1. The defendant's appeal is dismissed.

2. The costs of appeal shall be borne by the Defendant.

Purport of claim and appeal

1...

Reasons

1. Basic facts

A. The Plaintiff et al. is the owner of the instant land.

The defendant owns a F 446 square meters in the city near the land of this case, and operates a telecom.

B. On September 2013, the Plaintiff et al. asserted that the Defendant, at the time of entering into the instant lease agreement, did not set the lease term for the land in question to the Defendant and agreed to KRW 200,000 per month that the land in question is the tea at the time of entering into the instant lease agreement, but there is no counter-proof to reverse the said recognition.

c) leased;

(hereinafter “instant lease agreement”). C.

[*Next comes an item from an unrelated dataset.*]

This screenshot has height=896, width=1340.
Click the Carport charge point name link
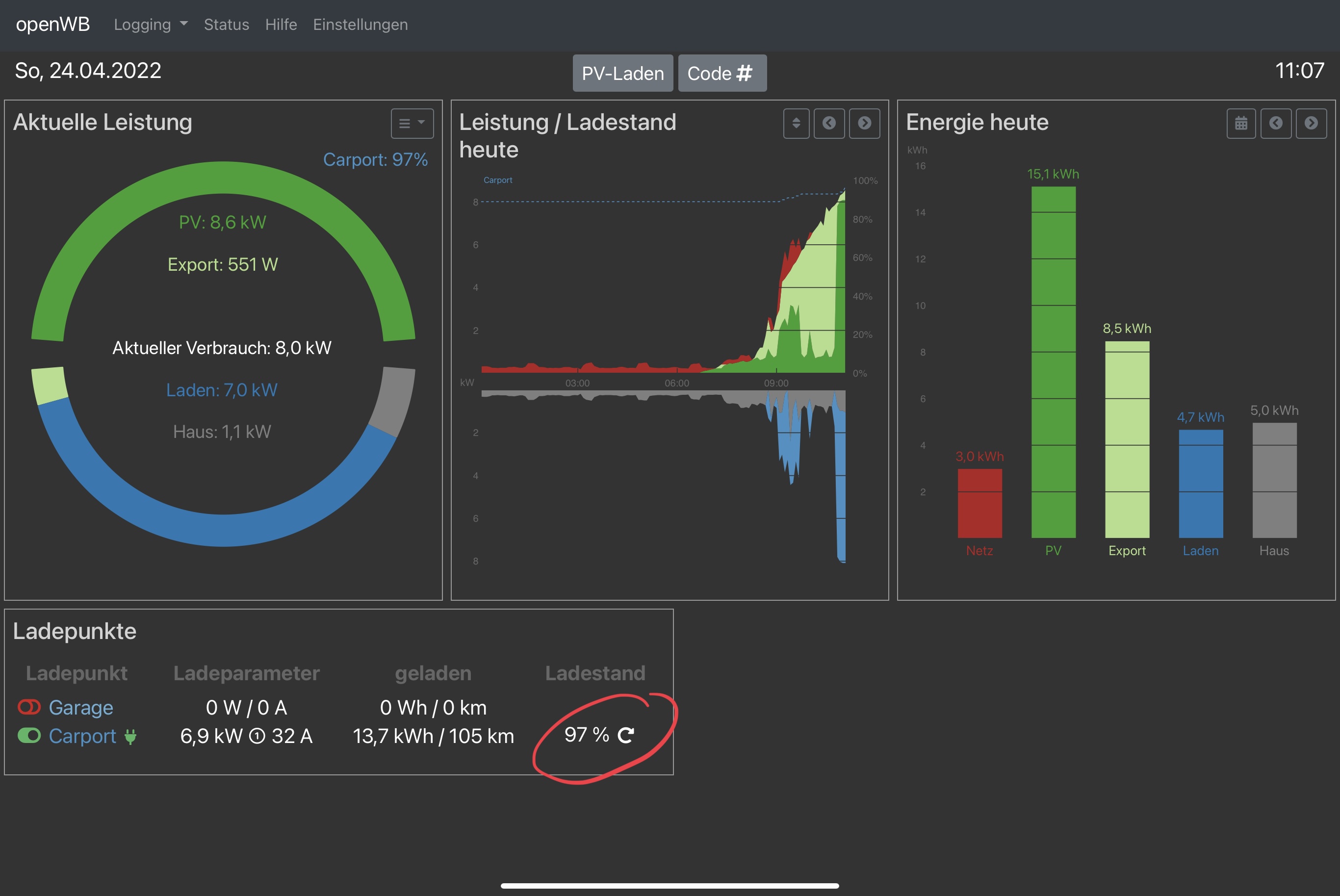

From September 2013 to July 2016, the Defendant paid the following sum of KRW 2,200,000 as follows:

The amount of payment (source) 2013-12-12 400,000 2014-04-04-02 200,000 2014-05-07 2000 2014-19 200,000 2014-06-19 200,000 2014-11-05 200,000 2000 2015-01-28 200,000 200,00 2015-28 200,000 205-05-08 200,000 205-11-30, 2000 20,000 20,000 20,016-01-04 20,000

D. On July 7, 2016, the Plaintiff sent a content-certified mail to the effect that the instant lease contract is terminated without any further notice and accordingly claims the delivery of the instant dispute land, and the content-certified mail reached the Defendant around that time.

However, the defendant did not comply with the above request of the plaintiff.

E. After entering into the instant lease agreement, the Defendant uses the land in question as a parking lot for the telecom to which he/she operates.

[Ground of recognition] Facts without dispute, entry of Gap evidence 1 to 7, purport of the whole pleadings

2. Determination on the cause of the claim

A. According to the facts found in Paragraph 1 of Article 1 of the Claim for Delivery of Land in the instant dispute, the instant lease agreement is concluded by the Defendant on July 20, 2016.